A inteligência artificial já faz parte do nosso cotidiano. Mas uma transformação ainda mais profunda está em curso: o surgimento da chamada IA agêntica. Ao contrário dos modelos tradicionais, essa nova forma de inteligência atua de forma autônoma, toma decisões e executa ações com pouca ou nenhuma intervenção humana. A seguir, entenda como isso está sendo implementado e o que pode significar para nosso futuro.
O que é a inteligência artificial agêntica?
Enquanto modelos como o ChatGPT apenas respondem a comandos humanos, a IA agêntica vai além. Ela envolve agentes com capacidades próprias de planejamento, ação e adaptação. Esses agentes são alimentados por IA generativa, o que permite que desempenhem tarefas complexas, como realizar compras online, organizar dados ou resolver problemas, de forma independente.
Esses sistemas não apenas recebem ordens – eles agem por conta própria, com base em objetivos definidos, interagindo com ambientes digitais de maneira quase humana.
Como a IA agêntica já está sendo usada
Empresas de tecnologia já estão transformando seus modelos em agentes autônomos. Um exemplo é o Claude Desktop, capaz de interagir com bancos de dados, planilhas e plataformas online. Esses agentes podem pesquisar preços, fazer reservas ou enviar pedidos sem necessidade de ação humana direta.
A Google, por sua vez, desenvolve protocolos que permitem a comunicação entre diferentes agentes, criando uma rede de colaboração entre inteligências artificiais que compartilham informações e resolvem problemas juntas.

Um futuro que já está batendo à porta
Estima-se que, até 2028, cerca de um terço dos softwares incluirão agentes para executar tarefas complexas. A IA agêntica deve revolucionar áreas como turismo, finanças, atendimento ao cliente e muito mais. Imagine uma plataforma como o Airbnb totalmente operada por agentes inteligentes: desde o check-in até a resolução de problemas.
Esse cenário representa um salto tecnológico – e uma reorganização do modo como vivemos e trabalhamos.
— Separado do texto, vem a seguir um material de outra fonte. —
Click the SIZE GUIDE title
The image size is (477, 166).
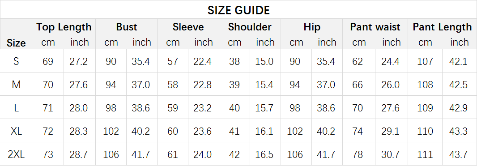click(239, 10)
Desafios éticos e impactos no trabalho
Com tanto poder nas mãos da tecnologia, surgem preocupações legítimas. A autonomia das IAs agênticas pode significar o fim de muitos postos de trabalho. Embora ofereçam eficiência, também trazem o risco de desemprego em larga escala, principalmente em funções operacionais e analíticas.
Além disso, questões éticas sobre responsabilidade, transparência e segurança ganham força. Quem responde pelos erros de um agente autônomo?
A era da inteligência artificial agêntica está apenas começando. Cabe a nós decidir como integrá-la à sociedade de forma equilibrada, ética e benéfica.